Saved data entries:
===

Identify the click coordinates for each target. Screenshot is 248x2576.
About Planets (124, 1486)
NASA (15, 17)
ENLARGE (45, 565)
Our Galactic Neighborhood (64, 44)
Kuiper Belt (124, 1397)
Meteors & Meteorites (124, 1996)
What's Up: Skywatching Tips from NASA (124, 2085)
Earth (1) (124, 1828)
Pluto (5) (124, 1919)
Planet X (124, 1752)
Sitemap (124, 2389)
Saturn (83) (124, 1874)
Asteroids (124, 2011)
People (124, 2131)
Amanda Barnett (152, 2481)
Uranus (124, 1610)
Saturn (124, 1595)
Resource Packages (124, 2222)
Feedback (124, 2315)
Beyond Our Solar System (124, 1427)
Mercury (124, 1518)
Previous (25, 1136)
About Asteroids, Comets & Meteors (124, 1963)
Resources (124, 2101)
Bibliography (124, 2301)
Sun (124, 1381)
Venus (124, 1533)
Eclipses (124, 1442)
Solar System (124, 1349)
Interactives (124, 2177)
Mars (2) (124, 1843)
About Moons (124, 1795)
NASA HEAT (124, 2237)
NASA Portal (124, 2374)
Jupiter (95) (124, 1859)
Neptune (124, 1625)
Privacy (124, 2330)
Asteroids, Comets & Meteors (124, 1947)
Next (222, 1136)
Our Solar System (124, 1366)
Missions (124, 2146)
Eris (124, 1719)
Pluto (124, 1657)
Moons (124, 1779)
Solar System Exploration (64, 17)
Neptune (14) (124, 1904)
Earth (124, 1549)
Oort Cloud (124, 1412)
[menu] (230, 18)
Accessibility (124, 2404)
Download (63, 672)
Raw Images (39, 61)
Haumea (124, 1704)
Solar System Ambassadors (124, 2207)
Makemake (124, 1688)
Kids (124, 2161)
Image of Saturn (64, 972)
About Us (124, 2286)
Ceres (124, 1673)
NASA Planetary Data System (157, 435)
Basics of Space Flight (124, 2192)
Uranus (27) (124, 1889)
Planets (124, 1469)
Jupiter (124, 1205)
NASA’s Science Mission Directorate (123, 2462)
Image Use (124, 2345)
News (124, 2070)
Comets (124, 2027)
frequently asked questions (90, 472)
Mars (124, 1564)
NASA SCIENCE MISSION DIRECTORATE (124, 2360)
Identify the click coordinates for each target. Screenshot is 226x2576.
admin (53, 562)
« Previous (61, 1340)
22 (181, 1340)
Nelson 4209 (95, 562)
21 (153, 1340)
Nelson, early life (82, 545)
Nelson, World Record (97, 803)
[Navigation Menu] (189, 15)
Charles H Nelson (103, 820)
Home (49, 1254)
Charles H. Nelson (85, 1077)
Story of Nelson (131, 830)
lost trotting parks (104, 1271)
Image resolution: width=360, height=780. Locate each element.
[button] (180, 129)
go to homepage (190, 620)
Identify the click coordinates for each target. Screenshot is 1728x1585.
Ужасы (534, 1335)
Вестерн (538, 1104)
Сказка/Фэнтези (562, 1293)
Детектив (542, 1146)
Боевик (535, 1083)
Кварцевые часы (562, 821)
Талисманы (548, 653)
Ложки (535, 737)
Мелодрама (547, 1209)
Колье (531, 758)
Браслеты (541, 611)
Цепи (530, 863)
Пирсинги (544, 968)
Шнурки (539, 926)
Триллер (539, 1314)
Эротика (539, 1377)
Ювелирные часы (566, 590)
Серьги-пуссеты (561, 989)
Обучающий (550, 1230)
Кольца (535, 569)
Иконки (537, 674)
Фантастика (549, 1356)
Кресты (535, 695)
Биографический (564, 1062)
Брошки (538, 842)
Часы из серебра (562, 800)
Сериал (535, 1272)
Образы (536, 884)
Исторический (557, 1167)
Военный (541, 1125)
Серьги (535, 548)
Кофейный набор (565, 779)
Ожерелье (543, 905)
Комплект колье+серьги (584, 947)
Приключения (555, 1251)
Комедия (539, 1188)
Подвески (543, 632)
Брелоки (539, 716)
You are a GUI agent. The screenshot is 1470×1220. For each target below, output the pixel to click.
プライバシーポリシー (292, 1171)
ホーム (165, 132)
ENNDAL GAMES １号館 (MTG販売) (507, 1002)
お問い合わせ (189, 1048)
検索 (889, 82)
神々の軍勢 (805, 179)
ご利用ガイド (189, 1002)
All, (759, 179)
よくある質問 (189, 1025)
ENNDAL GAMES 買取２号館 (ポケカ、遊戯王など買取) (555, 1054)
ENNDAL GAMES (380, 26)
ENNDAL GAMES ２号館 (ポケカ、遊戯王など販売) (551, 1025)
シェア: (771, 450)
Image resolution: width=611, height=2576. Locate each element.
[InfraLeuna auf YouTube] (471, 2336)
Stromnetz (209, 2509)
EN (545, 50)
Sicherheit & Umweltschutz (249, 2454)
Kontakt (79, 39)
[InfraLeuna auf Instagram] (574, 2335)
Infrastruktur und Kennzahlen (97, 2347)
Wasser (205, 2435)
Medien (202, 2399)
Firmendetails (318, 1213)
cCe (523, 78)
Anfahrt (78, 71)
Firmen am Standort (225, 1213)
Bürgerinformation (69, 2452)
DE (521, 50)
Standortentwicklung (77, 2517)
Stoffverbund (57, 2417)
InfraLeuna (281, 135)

===

> [ASSIGNMENT]
Gather up, from the records above, each line where the word "resolution" appears.

> [EXPECTED ANSWER]
Image resolution: width=360, height=780. Locate each element.
Image resolution: width=611, height=2576. Locate each element.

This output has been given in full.